Лично Батог-Батыев с Гришкой не сталкивался, дел с ним не вел, и никакого личного отношения к нему не имел. А парень своим оброком помогал ему так и прожить, не напрягая извилины, не имея профессии, не делая никакого полезного дела… словом, вполне по-дворянски. И потому Батог-Батыев бурмистра не слушал, каждый год выписывал Гришке паспорт и только увеличивал оброк.

А Гришка на увеличение оброка попросту плевал, потому что когда Батог-Батыев требовал пять рублей в год, профессор в Москве платил Гришке три рубля… причем вовсе не в год, а в месяц. Накануне освобождения помещик озверел и потребовал двадцать рублей, но Гришка давно имел десять… тоже в месяц, разумеется.

Вот профессор был о Гришке мнения самого своеобразного. С одной стороны, лучшего лакея профессор и представить себе не мог и чрезвычайно ценил Гришкину рассудительность, упорство и невероятную исполнительность. «Это же не русский мужик! Это прямо немец какой-то»! — в восторге восклицал профессор. С другой же… Да, была другая сторона, очень даже была!

Вот, скажем, у профессора возникла мысль, что его лакей должен различать правую и левую стороны… Зачем это было нужно профессору, история умалчивает, но вот — понадобилось. И столкнулся бедняга-профессор на пути к реализации идеи с массой специфических осложнений…

К счастью, профессор знал классическую историю про поручика Преображенского полка, который привязал к левой ноге солдат по пучку с сеном, к правой — с соломой. И вскоре Гришка уже лихо показывал, какой глаз и какое ухо у него левые… не хуже, чем солдаты Преображенского полка, маршировавшие под самобытные команды: «Сено! Солома!».

Но у профессора появлялась еще мысль, что его лакей должен знать, в какой стороне находится город Париж, и приходилось украшать людскую стрелкой, нарисованной на полу.

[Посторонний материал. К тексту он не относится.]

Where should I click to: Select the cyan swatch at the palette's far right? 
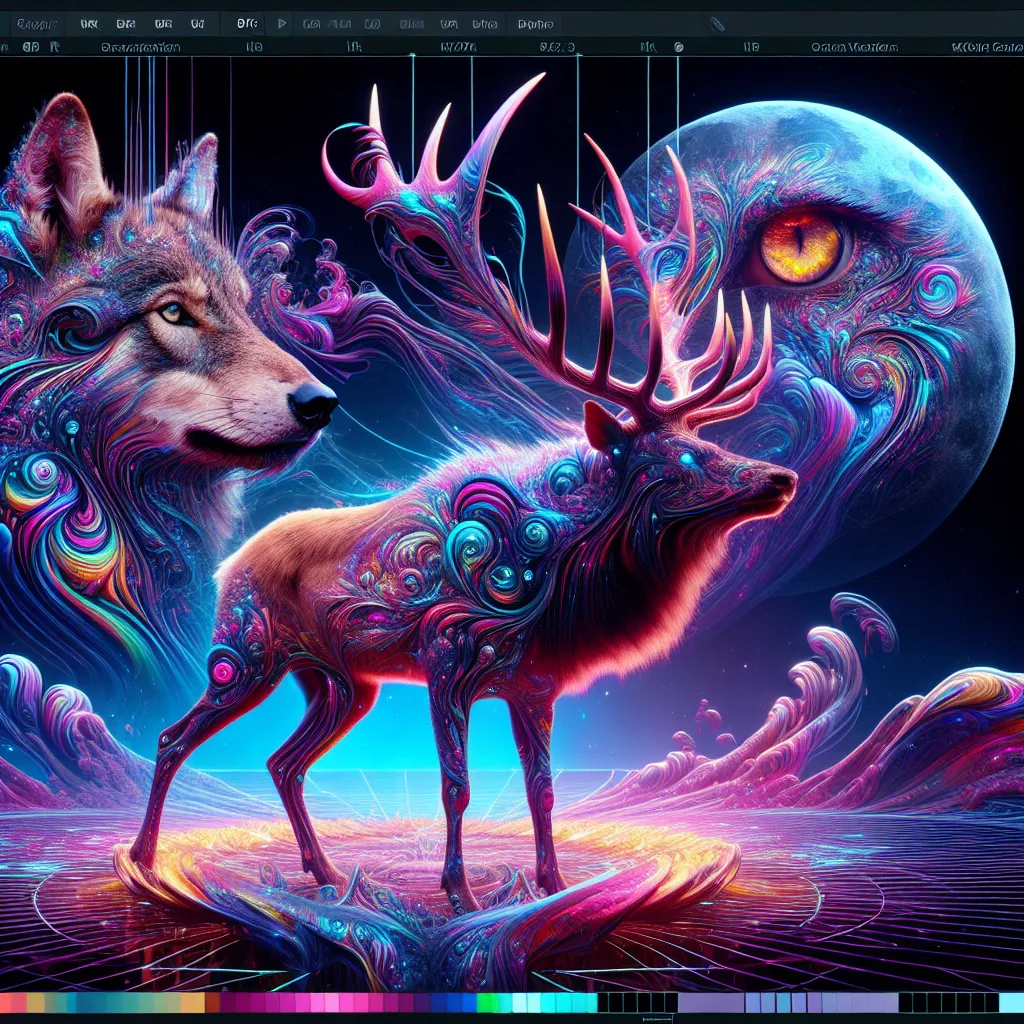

— Гриша, так где у нас будет Париж? — внезапно спрашивал профессор.

— Сейчас в людскую сгоняю! — лихо отвечал Григорий и объяснял кухарке и горничной:

— Опять их благородие забыли…

В таких случаях профессору-палеонтологу и приходили в голову довольно странные ассоциации. Незадолго до того, как парень нанялся к нему, английский коллега профессора, Роберт Мурчисон, выделил силурийскую систему — по названию кельтского племени силуров, живших когда-то давно в непроходимых лесах Южной Англии. Это уже потом леса вырубили, а силуры научились прилично вести себя за столом, перестали раскрашивать тела в синий цвет и вообще утратили национальную самобытность.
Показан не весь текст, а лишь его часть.